Closed Alcaro closed 6 years ago

Alcaro commented 6 years ago

Improves #152, but I wouldn't consider it fully fixed until bitlbee/bitlbee#98 (or equivalent) is done. Your choice if it's good enough that #152 can be closed.

strptime isn't part of the C standard library, but it is part of POSIX; since manual mentions 'sudo make install', I suspect non-Unix isn't supported. If that's incorrect, I can check if GLib contains a date parser, we already have a dependency on that.

Finally, bitlbee dev docs suck.

dequis commented 6 years ago

Yeah sending timestamps like this from the prpl is a prerequisite for server-time anyway.

bitlbee dev docs suck

What sort of docs were you looking for?

Alcaro commented 6 years ago

I've had similar issues several times.
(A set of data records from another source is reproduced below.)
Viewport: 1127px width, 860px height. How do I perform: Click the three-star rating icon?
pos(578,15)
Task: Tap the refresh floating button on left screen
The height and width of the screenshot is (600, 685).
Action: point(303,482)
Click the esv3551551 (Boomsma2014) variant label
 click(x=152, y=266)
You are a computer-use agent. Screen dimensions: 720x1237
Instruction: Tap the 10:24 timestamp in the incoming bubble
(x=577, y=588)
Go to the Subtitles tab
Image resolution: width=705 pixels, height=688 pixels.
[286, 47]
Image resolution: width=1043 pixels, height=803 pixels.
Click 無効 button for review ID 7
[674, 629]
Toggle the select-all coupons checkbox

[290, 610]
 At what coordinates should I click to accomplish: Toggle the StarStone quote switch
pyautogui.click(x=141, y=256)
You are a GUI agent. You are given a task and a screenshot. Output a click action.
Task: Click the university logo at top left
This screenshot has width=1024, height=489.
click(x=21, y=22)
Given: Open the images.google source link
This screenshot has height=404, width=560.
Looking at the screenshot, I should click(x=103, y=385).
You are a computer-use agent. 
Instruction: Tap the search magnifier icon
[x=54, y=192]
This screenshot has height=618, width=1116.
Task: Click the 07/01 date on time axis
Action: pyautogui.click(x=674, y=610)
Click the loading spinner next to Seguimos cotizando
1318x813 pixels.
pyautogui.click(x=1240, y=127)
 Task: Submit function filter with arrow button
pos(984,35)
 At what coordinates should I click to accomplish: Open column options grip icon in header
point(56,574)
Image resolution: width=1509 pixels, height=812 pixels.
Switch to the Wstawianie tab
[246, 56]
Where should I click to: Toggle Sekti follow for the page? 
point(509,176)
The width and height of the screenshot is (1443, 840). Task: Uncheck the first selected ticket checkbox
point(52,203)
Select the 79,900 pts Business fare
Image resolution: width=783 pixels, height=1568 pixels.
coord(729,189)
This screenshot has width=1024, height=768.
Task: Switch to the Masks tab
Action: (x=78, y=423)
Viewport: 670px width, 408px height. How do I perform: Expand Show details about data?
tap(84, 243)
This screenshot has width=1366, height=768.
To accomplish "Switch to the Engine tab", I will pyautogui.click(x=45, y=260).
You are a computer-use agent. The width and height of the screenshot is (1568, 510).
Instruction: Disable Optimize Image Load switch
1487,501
This time, it was whether timestamp 0 in imcb_chat_msg is 'don't know', or jan 1, 1970 and timestamps are off by default; every time, I've had to try it, or dig through the bitlbee source code, to find the answer.

And every time, I haven't been able to find any docs at all. Googling imcb_chat_msg just gives me random patches and source code, and other non-documentation. Looking at the bitlbee homepage contains nothing useful either; /usr/include/bitlbee/ lists which functions and structs exist, but nothing about special cases like that, and if I'm not modifying something where the relevant parameters already exist, it's hard to find which function is relevant.

Do the docs even exist? If yes, where, and why can neither I nor Google find them?

Alcaro commented 6 years ago

Yeah, I agree those variable names suck.

However, I'm not convinced GTimeVal is an improvement. The docs don't specify epoch nor timezone handling anywhere (that struct looks more designed for relative times); however, docs do say

GLib is attempting to unify around the use of 64bit integers to represent microsecond-precision time. As such, this type will be removed from a future version of GLib.

However, g_date_time_new_from_iso8601 seems like a sensible replacement. (Though it was somewhat irritating to find.)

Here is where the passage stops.